Discurso del escritor Guillermo Saccomanno en la Feria del Libro: Un oficio terrestre
A algunos no les va a gustar.
Meses atrás, en febrero, ante la inminencia de esta feria, Silvina Friera publicó en Página 12 un artículo donde desarrollaba la problemática de la falta de papel que afecta a muchos países. A los escases de papel, producto de la pandemia, y al aumento de los costos de energía en el mundo, se le suman en nuestro país los problemas habituales.
La industria del papel es oligopólica. El papel se cotiza en dólares, y aun así, tiene inflación y ningún tipo de regulamiento desde el Estado. Por tanto, para las editoriales pequeñas y medianas se torna muy difícil planificar la edición e impresión de libros. La falta de papel se debe a la menor producción de las dos empresas productoras. Una de ellas es Ledesma, propiedad de una de las familias más ricas del país, Blaquier-Arrieta, apellidos vinculados con la última dictadura cívico-militar en crímenes de lesa humanidad, además de relacionados a la Sociedad Rural, escenario en el que nos encontramos hoy. La otra empresa es Celulosa Argentina, cuyo directivo es el terrateniente y miembro de la Unión Industrial José Urtubey, conectado con la causa de los Panamá Papers.
Los oligopolios han producido menos por problemas internos y por la pandemia, y cabe destacarlo, han destinado su producción a papel para embalar o para cajas, y no tanto al papel de uso editorial.
“La falta de papel se debe a la menor producción de las dos empresas productoras. Una de ellas es Ledesma, propiedad de una de las familias más ricas del país, Blaquier-Arrieta, apellidos vinculados con la última dictadura”.
Para hacer un libro de unas 160 páginas con una tirada de 2.000 ejemplares, se necesitan, entre papel interior y de tapa, más de 150.000 pesos de inversión.
Un editor independiente proponía como solución la intervención del Estado, por ejemplo, creando una papelera pública, pero teniendo el antecedente del escándalo de Vicentín, es improbable que dicha propuesta se materialice.
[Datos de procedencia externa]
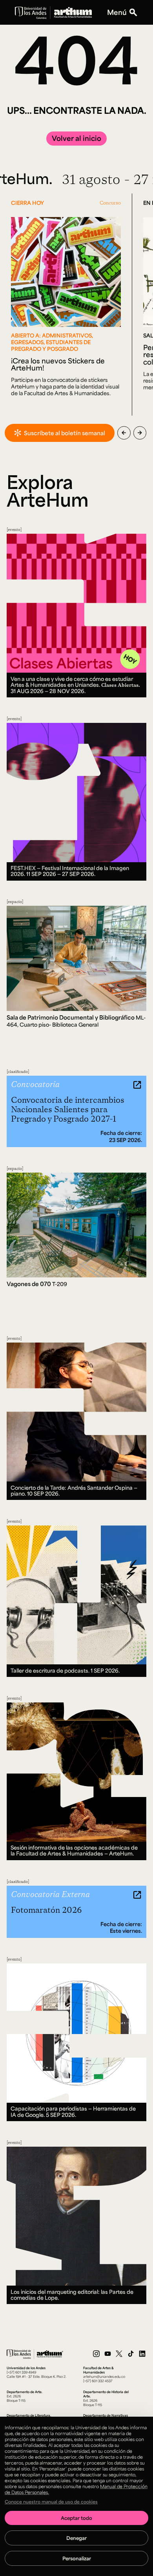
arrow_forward (140, 433)
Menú (117, 12)
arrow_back (123, 433)
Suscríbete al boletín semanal (64, 432)
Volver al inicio (76, 138)
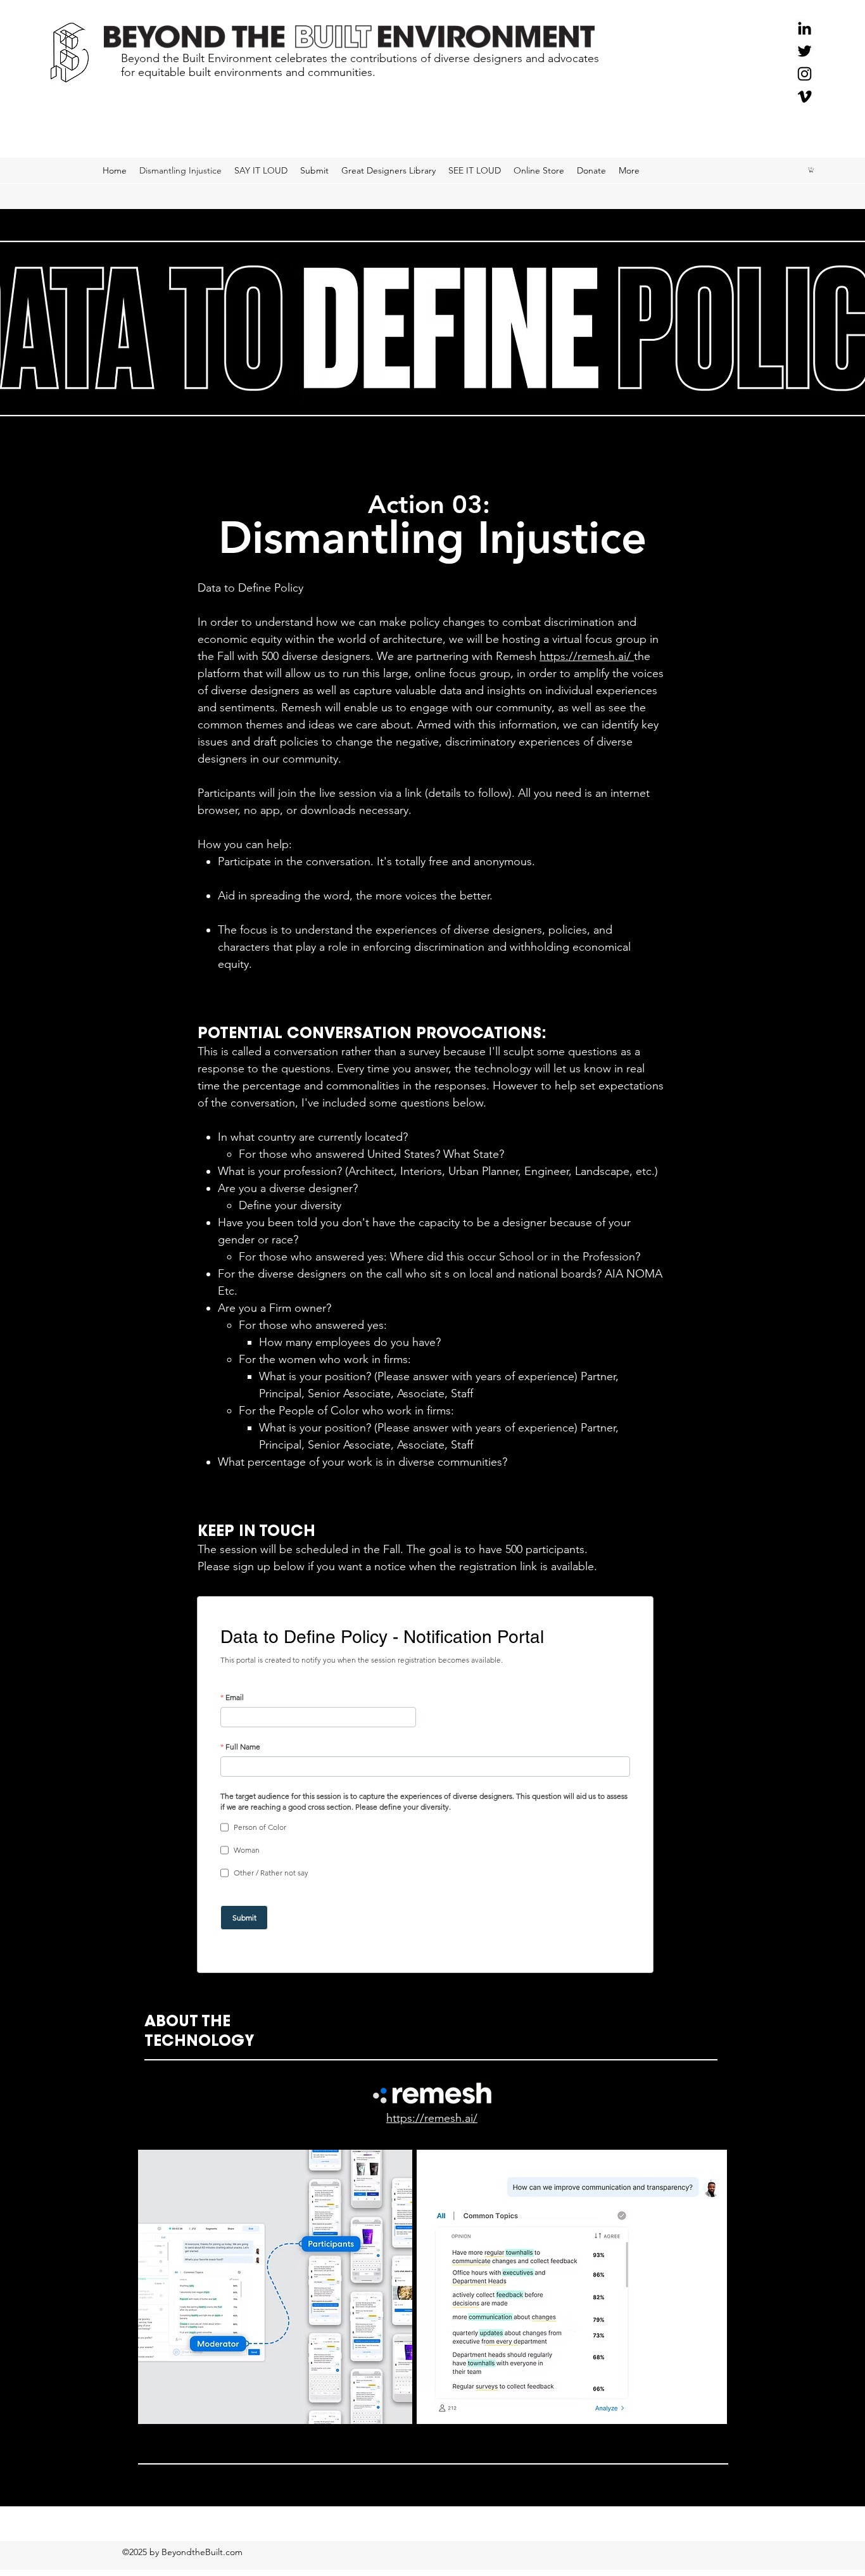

Sería entonces un hallazgo en la crisis que atravesamos crear una papelera con participación del Estado que nuclee a los cartoneros y a las cooperativas.
Al leer esta noticia me pregunté qué tenía que ver conmigo esto, con la hoja en que empezaba a escribir este texto una noche en el bosque. En los últimos 30 años, desde que me afinqué en Villa Gesell, en esa ´tierra elegida´, como la llamábamos con mi amigo Juan Forn, escribo con una birome negra en un cuaderno de hojas lisas. Me gusta el fluir de esta escritura en silencio, una grafía que se vincula con el dibujo que, a su vez, me devuelve a mí mismo. Así me pregunto quién soy y si esta ignorancia no es la que induce a la búsqueda de un sentido que a menudo se me rehúye. La escritura, conjeturo, debe saber más de mí que yo mismo. Tal vez esa sea la razón por la que en los últimos años me dediqué a la lectura y escritura de notas sobre poesía. En tanto, con la birome negra en un cuaderno escribí en la ciudad, micros, trenes, en el mar y también en el bosque. Fue en este último lugar donde mi escritura se volvió más reconcentrada y, a un tiempo, más abierta, tratando de conectar en un modo zen el uno con el todo.
“Sería entonces un hallazgo en la crisis que atravesamos crear una papelera con participación del Estado que nuclee a los cartoneros y a las cooperativas”.
Dice el monje taoísta vietnamita Thích Nha´ t Hanh: ´La hoja donde escribo contiene el árbol del que proviene. Desde la semilla, pasando por la lluvia, el sol y las estaciones, trae consigo una historia concerniente a la naturaleza ante la que no puedo hacerme el distraído´. Intentaré evitar irme por las ramas.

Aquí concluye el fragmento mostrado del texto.